Heather Corinna replies:
I am a 22 year old female, but I have never had a breast and pelvic exam. I know what happens (I've read your articles as well as other websites), and I'm terrified. I don't like people touching me in general (people sitting right next to me, my parents putting a hand on my shoulder), and the only person who can touch me is my long-term (over 1.5 year) boyfriend. I've discussed this fear with my doctor. I'm also a very private and am not comfortable being around others if I'm not fully clothed, even changing my shirt with my roommate in the room - another problem I have with prospect of the exam.
My boyfriend and I have recently decided we'd like to have sex, so I've gotten a prescription for the birth control pill. However, the doctor said she will not prescribe it year after year without doing a regular breast/pelvic exam; she hopes that after I've been having sex for a while I'll become more comfortable with the idea of the exam, but I'm not. I understand why I should have this exam, so I've even tried just scheduling one to force myself to do it. Unfortunately, after a few hours I began to panic and didn't calm until I cancelled the exam. There is no history of breast cancer or any sort of reproductive problem in my family, and I do a monthly breast exam on myself. How long can I safely put off the breast/pelvic exam from the doctor? My boyfriend will come with me, and the doctor said she can give me anti-anxiety medicine, but I'm still worried even if I go through with it I'll become depressed afterward (I have struggled with depression before). Even though these things would help, I'm still terrified, and I begin to panic whenever I think of it. I know I should have had an exam already, but I'd like to know how much longer I can safely delay it.
Honestly, women need some from of preventative reproductive health care. Can you live without it? Some women can, but that is a gamble, and if you look at women in nations without any, you can get an idea for how that really just isn't often healthy. Too, once you become sexually active it is vital to get that care every year. You can't accurately check yourself for cervical cancer, HIV or other sexually transmitted (or other) infections; you can't check yourself for ovarian cysts or other health problems. Even if you could, you'd not be able to treat yourself for those issues, so someone would have to take a look sometime.

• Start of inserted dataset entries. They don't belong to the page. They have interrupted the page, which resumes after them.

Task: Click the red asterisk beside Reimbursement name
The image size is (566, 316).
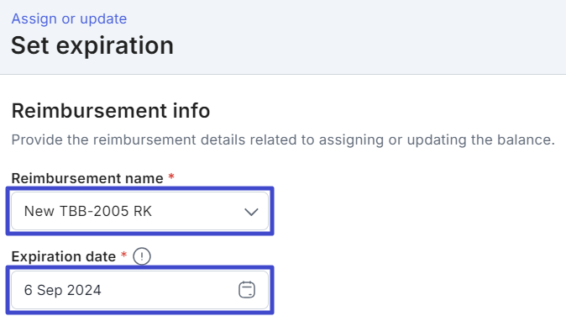Action: click(171, 176)
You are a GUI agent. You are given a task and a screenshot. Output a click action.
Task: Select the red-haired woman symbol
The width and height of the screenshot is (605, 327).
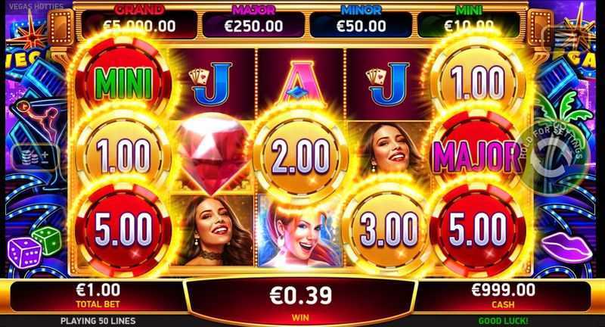point(300,231)
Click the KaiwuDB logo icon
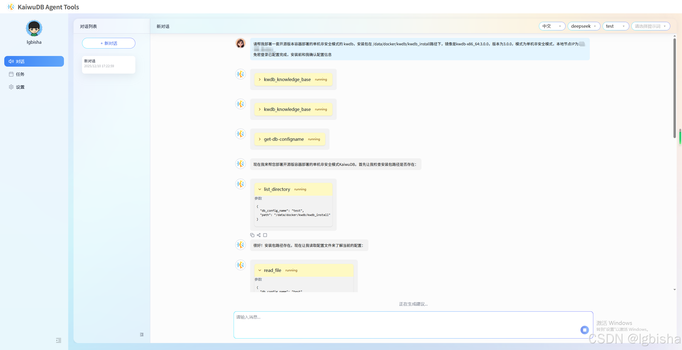682x350 pixels. tap(11, 7)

Too, when people get phobic about something, that phobia tends to become worse and worse when they don't deal with it. The longer you wait, the scarier something that really isn't that scary is going to become. Getting an exam now rather than ten years from now not only safeguards your health, it makes it a lot more likely that your first exam will be a positive experience for you. That panic you're having is very likely far more intense NOT getting the exam than it would be if you just went through it, and do bear in mind that those exams only last for a very short period of time.
It sounds to me like you have a pretty amazing doc who is going to do everything in her power to make you comfortable, and that's fantastic. The anti-anxiety meds sound like a great idea to me, and I'm sure you can also talk to her about having your breast exam under your shirt rather than a gown if that makes you feel more comfortable, and having an extra blanket over you during your pelvic if you like. You might also see if she'd be willing to give you a fully-dressed walk through of an exam first: having you sit in the stirrups with your pants on, for instance. From the sounds of things, she is ready to adapt to your needs in whatever ways she can.
One other suggestion I have is that you can get yourself a speculum at any medical supply center and try a self-exam first so that you have a better idea of what to expect very viscerally. Here's a great set of instructions on how to do that if you want to try: http://www.fwhc.org/health/selfcare.htm
I'd also suggest, if you're not already, that you consider seeing someone about your more general social anxieties, like the issues with people sitting next to you, or parents touching your shoulder. That's pretty extreme anxiety, and it's bound to get in the way of more in your life than just your reproductive health. Getting a therapist to help you cope with that anxiety will not only help with this exam, but with everything else.
But for now, I'd say to just suck it up and go get that exam. If you can go to the dentist, you can do this, seriously. More waiting = more panic and worry. If you feel depressed afterwards, you feel depressed afterwards, but for most women, taking charge of their reproductive health is empowering, not depressing. Have your boyfriend or another friend agree to be around afterwards for you to provide any extra support you need, or arrange to do something right afterwards you know is a comfort for you. But I think that the positives far outweigh the possible negatives here. Getting that exam not only nets you important health benefits and protections, it also gives you a victory in dealing with this phobia, and taking care of yourself.